Other than a few words about international threats and friendship, and her illustrative point that "Canada sent troops to Vietnam," Coulter's opinion was limited to polite responses to the host's outspoken challenge: "I don’t think that’s right; Indochina?; I think you’re wrong; I think Canada sent troops; I’ll get back to you on that." Do these words express an "outspoken opinion?" Absolutely not. Were they based on a misconception? Not if Canada sent troops to Vietnam, they weren't. And for the record, Canada DID send troops to Vietnam.
[edit] Canadian troops in Vietnam
Despite the repeated denials by CBC's interviewer, Canada DID send troops to Vietnam. The facts are well-documented and beyond dispute. The interviewer constantly repeats his assertions, but no other source supports them. These facts contradict him:
- The Canadian government sent troops to Vietnam in August 1954 during the partition of Vietnam. They stayed through January 1973. They incurred casualties and several deaths. Confirmation and further details appear in the articles on International Control Commission and International Commission of Control and Supervision, both of which contain extensive links and references.
- The government of Canada awarded medals to 1,550 of these troops for their service between August 7, 1954 and January 28, 1973. You can see the details HERE. A second medal was also awarded to the 240 Canadian troops who participated in Operation Gallant in Vietnam from January 28, 1973 to July 31, 1973. Details HERE.
- Many official Canadian government documents about the International Control Commission for Vietnam (a mixture of Canadian troops and Canadian civilians) are available on the Internet and elsewhere. Some of them can be found HERE.
Canadian military personnel who died while in Vietnam or other parts of Indochina include:
- Sergeant James S. BYRNE, CD, Royal Canadian Army Service Corps. Died 18 Oct 1965. His body was not recovered.
- Corporal Vernon J. PERKINS, Royal Highland Regiment of Canada (Black Watch). Died 18 Oct 1965. His body was not recovered.
- Leading Seaman Ned W. MEMNOOK, HMCS TERRA NOVA. Died 15 Mar 1973. He was posthumously awarded the Special Service Medal & "PEACE" Clasp
- Captain Charles E. LAVIOLETTE, CD, 12e Regiment Blinde du Canada. Died 7 Apr 1973.
[edit] Canada in Vietnam: America's friend in arms
Coulter told the interviewer that "Canada...used to be one of our most...most loyal friends, and vice versa," then she mentioned Vietnam and the troops that Canada had sent there. Though the troops are not in doubt, some people question whether they were "fighting" troops, or supportive of the United States to the detriment of their "peacekeeping" role. Many sources confirm that they were both.

=== What you should do ===
Condense the paragraph in the passage on Canadian troops in Vietnam that begins "Coulter told the interviewer" into a short bulleted list, keeping its main facts. These records have no connection to the passage.

Dataset excerpts
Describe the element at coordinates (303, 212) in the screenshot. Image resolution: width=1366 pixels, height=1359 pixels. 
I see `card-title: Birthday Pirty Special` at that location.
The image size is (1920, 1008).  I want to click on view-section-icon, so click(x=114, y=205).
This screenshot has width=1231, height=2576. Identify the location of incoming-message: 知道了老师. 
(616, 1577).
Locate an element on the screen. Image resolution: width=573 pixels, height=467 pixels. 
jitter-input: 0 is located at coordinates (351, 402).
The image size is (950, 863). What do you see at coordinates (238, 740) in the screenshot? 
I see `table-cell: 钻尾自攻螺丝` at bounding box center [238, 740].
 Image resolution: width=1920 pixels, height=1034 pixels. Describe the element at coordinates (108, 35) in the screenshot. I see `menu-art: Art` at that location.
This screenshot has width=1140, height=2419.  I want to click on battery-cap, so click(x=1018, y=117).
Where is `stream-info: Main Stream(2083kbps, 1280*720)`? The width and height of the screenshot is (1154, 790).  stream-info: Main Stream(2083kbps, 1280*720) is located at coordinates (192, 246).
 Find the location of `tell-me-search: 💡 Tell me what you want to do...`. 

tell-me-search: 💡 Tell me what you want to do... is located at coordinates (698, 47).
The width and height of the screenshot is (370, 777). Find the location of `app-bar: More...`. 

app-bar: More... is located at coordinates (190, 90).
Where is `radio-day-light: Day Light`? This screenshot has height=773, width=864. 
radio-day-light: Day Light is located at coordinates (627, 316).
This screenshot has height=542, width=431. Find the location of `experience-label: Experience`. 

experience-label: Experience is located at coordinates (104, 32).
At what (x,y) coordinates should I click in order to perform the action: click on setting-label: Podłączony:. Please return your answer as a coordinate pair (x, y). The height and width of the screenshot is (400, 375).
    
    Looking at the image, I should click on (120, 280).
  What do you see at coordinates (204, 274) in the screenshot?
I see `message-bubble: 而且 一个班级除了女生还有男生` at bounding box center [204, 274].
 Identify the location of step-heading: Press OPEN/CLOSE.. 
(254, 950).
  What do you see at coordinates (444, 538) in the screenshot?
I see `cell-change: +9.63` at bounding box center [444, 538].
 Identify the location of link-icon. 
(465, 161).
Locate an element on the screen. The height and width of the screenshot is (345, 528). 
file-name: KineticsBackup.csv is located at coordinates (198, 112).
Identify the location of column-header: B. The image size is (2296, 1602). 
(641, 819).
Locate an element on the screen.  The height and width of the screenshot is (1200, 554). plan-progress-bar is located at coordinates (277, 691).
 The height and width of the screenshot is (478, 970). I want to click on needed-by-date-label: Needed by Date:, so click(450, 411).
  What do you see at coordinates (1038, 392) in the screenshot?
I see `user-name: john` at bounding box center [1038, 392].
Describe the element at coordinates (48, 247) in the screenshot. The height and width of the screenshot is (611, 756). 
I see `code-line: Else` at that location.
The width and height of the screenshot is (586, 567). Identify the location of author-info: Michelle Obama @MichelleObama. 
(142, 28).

=== Result of this exercise ===
- Coulter told the interviewer that Canada used to be one of the United States' most loyal friends, and vice versa.
- She then mentioned Vietnam and the troops Canada sent there.
- That Canada sent troops is not in doubt.
- Some people question whether those troops were "fighting" troops, or whether they supported the United States at the expense of their "peacekeeping" role.
- Many sources confirm they were both.